To już trzecia odsłonanaszego cyklu, przedstawiającego wspomnienia i porównanie jednej z najważniejszych imprez żużlowych w Gorzowie. Tym razem zapytaliśmy, jak odbierał podczas swojej kariery, a jak wyglądają teraz derby lubuskie, jednego z najlepszych wychowanków Stali w historii – Zenona Plecha.

 

– To od lat były mecze, które kojarzyły się z doskonałym widowiskiem, zacięciem ze strony obu klubów. Od zawsze też był to mecz podwyższonego ryzyka, więc wymagało się od zawodników, by wypadli dobrze, a przynajmniej ja tak to odbierałem – powiedział były reprezentant Stali, zapytany o to, co kojarzy mu się z hasłem „derby lubuskie”, Zenon Plech.

 

Jeżdżący w brawach Stali Gorzów w latach 1970-1976 zawodnik należał do najlepszych wychowanków w historii klubu znad Warty, mimo stosunkowo krótkiego okresu, w jakim prezentował się w żółto-niebieskim plastronie.
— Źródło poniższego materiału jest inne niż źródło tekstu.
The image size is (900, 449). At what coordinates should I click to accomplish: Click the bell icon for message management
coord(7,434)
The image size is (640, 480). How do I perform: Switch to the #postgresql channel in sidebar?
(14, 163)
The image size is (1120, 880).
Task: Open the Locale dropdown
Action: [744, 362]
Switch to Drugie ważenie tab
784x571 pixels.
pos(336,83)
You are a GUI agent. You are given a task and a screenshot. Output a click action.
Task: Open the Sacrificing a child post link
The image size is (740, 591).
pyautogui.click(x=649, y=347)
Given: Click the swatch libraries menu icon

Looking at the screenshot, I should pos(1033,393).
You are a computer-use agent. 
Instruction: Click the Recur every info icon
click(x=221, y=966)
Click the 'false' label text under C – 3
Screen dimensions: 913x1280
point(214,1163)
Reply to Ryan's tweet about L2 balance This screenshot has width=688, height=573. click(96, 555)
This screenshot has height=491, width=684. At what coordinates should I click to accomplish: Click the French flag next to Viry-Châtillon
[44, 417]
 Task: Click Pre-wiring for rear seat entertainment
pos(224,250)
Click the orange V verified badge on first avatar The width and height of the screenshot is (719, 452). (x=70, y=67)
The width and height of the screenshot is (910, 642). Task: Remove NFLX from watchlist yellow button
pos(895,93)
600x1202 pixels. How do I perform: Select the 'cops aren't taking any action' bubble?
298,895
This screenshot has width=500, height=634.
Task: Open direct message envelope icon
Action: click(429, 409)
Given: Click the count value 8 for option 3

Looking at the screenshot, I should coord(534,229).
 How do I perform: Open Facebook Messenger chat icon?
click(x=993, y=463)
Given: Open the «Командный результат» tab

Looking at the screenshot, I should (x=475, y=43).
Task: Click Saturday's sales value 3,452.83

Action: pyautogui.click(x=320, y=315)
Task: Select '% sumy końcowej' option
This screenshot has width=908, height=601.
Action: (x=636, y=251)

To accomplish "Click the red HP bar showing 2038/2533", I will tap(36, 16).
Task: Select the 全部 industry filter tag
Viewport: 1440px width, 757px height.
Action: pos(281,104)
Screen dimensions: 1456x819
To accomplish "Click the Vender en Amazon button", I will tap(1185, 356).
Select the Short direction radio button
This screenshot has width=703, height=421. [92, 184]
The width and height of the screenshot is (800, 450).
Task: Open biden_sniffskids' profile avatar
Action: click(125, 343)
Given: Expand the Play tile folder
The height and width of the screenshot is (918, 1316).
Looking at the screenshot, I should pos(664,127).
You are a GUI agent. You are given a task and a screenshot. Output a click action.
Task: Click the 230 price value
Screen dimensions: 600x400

W derbach na stadionie przy Śląskiej brał zaś udział zaledwie trzykrotnie, jednak każdy z występów kończył z wynikiem oscylującym przy komplecie punktów. – Z tego co pamiętam zawsze udawało się dobrze wypaść, bo gdyby nie upadek czy defekt, przywoziłbym same komplety, nie przegrałem z rywalami żadnego biegu – wspomniał z uśmiechem.

 

Derby okiem zawodnika według Zenona Plecha, zupełnie nie różnią się teraz, niż gdy to Plech miał okazję posmakować tych wyjątkowych zawodów. – Zawsze podczas derbów było gorąco. Czy się jechało do Zielonej Góry, czy mecz był w Gorzowie, to od razu oznaczało emocje. Dużo policji się kręciło, nam też bardziej jakoś zależało, różnie bywało z podejściem kibiców… Ciekawie zawsze było – stwierdził. – Atmosfera na trybunach nie różni się mocno  – dodał.

 

Pierwszą okazje do startów w derbach Plech miał w 1972 roku, czego sam stwierdził, że dobrze nie pamięta. Ten rok był jednak dla żużlowca znad Warty wyjątkowym: – 1972 rok to był mój rok, miałem wtedy wspaniałą formę, bardzo dobrze wspominam cały sezon. Zdobyłem wtedy przecież pierwsze mistrzostwo Polski, zdobyłem pierwszy, brązowy medal w Drużynowych Mistrzostwach Świata w Olching w Niemczech. Czułem się znakomicie na torze, na motocyklu i to też przełożyłem na mecz z Falubazem – powiedział ówczesny zdobywca 9 „oczek”, po upadku w ostatnim, czwartym swoim starcie.

 

Pierwszy czysty komplet zaś był rok później, a ostatni występ w derbach w Gorzowie Plech zakończył ponownie z dziewięcioma punktami i defektem motocykla na koncie. Przez te trzy lata gorzowianie wygrywali z przyjezdną ekipą. Czy te zwycięstwa na tle innych sukcesów smakowały jakoś szczególnie? – Byliśmy młodą, ambitną drużyną – Boguś Nowak, Rysiu Fabiszewski, Marek Towalski – same młode wtedy chłopaki. Chodziło głównie o to, żeby wygrywać co się da, a z Falubazem to był kolejny mecz do wygrania, pokazanie swojej wyższości na torze. Staraliśmy się jeździć jak najlepiej, wychodziło nam to i było wspaniale – powiedział.

 

Kolejne lata „Szybki Zenon” spędził już w barwach Wybrzeża Gdańsk, jednak teraz z radością powraca na Stadion im. Edwarda Jancarza. Najczęściej podczas derbów gościł jednak na gorzowskim obiekcie będąc ekspertem telewizyjnym. Jak teraz derby wyglądają dla niego – byłego zawodnika? – Dla mnie oczywiście się różnią, bo jako zawodnik zupełnie inaczej odbierałem tę atmosferę, starałem się jak najwięcej punktów przywozić dla Stali.